El uso de la terminología que hace referencia a los pastores y a los rebaños es la razón por la que este pasaje se conoce como la "parábola" de las ovejas y las cabras. Lo que representa, sin embargo, es algo bastante real. Jesús alabará y recompensará al primer grupo, quienes fueron fieles y obedecieron los mandamientos de Cristo. Su descripción se hace eco de otros pasajes bíblicos que tratan sobre la salvación y la elección (Efesios 4:1; Mateo 24:22; Marcos 13:27; Romanos 11:7; Tito 1:1). Esas personas no alcanzarán la salvación debido a las cosas que hagan (Tito 3:5), pero, al mismo tiempo, sus buenas obras serán las que evidenciarán que su fe habrá sido una fe real (Juan 14:15). Cuando amamos a otras personas, estamos amando a Cristo (Mateo 25:33–40).

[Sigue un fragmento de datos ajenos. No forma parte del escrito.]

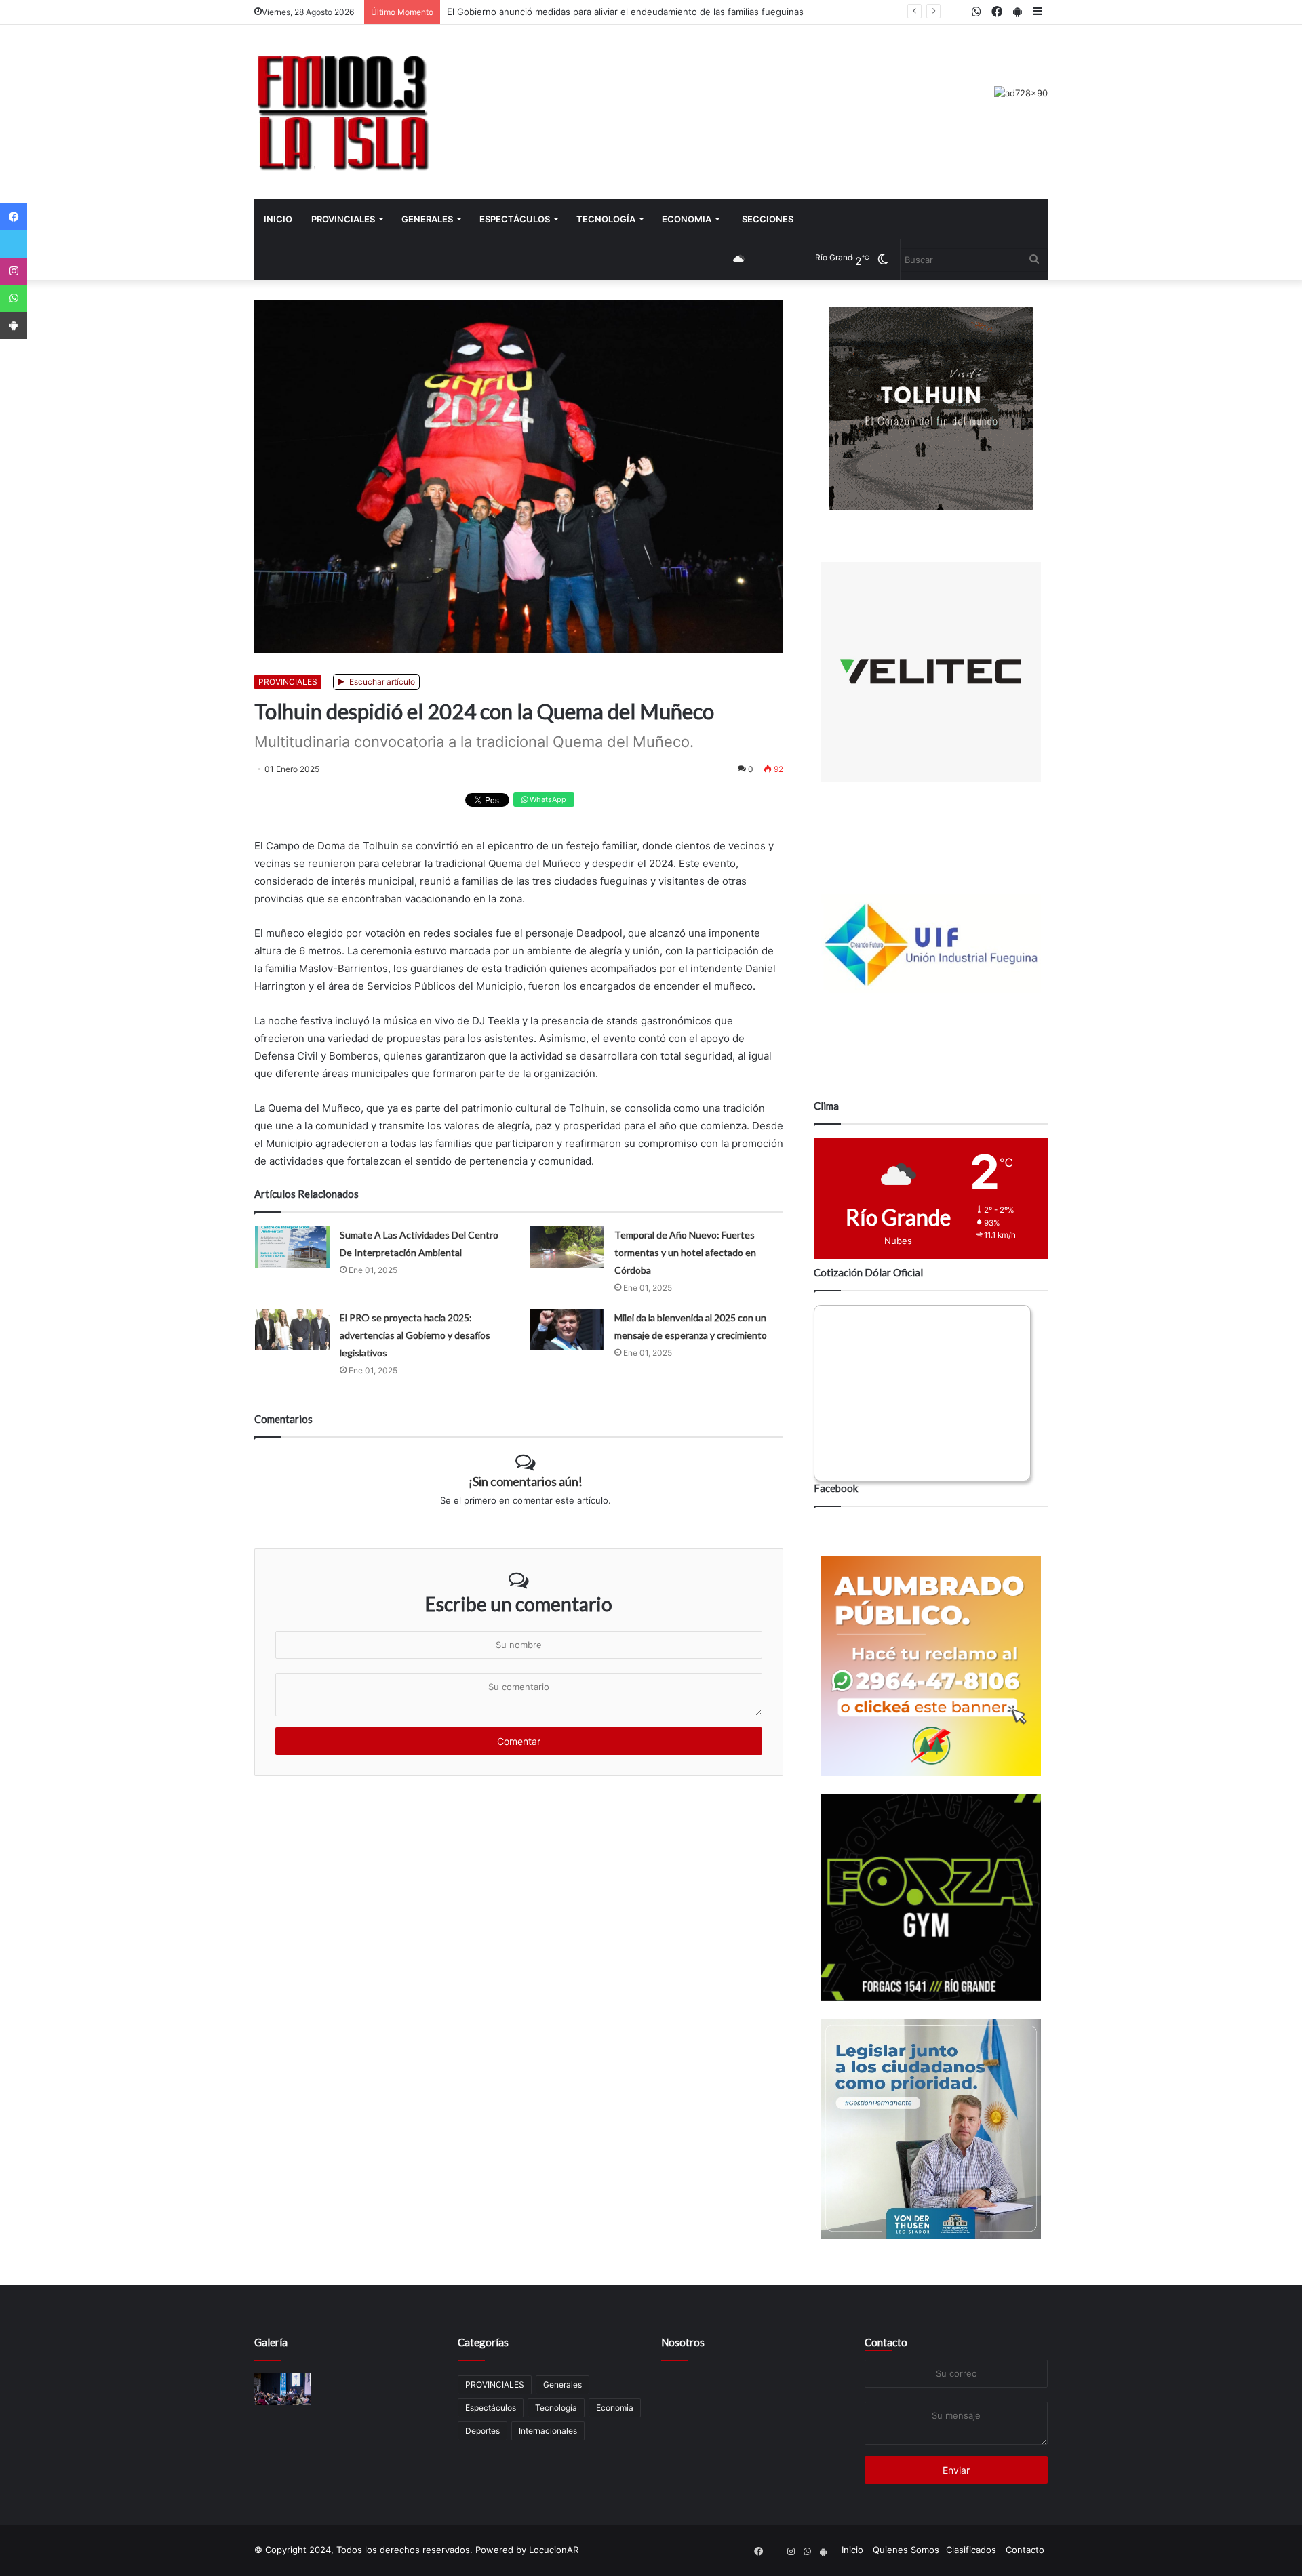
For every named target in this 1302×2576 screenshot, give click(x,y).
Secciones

En cambio, el otro grupo carecerá de una fe salvadora en Cristo. Jesús los condenará al fuego eterno, el cual estaba destinado en principio solo para Satanás y los demonios. Ese grupo de incrédulos no sirvió a los demás durante sus momentos de mayor necesidad. Jesús también se tomará esto como algo personal. Tal y como ocurrió con el primer grupo, las "cabras" dirán algo similar: "si hubiéramos sabido que eras tú…", etc. Decir eso, sin embargo, no cambiará el hecho de que ellos eligieron pecar en contra de Dios (Santiago 2:1; 4:17). Sus acciones demostrarán que no tuvieron fe en su momento (1 Juan 4:20), y esa es la razón por la que serán condenados eternamente (Mateo 25:41–46).

Después de haber completado el Discurso del Monte de los Olivos, Jesús comenzó a acercarse tanto física como espiritual hacia el momento de Su muerte y resurrección, la razón principal por la que había venido a la Tierra (Mateo 26:1–5).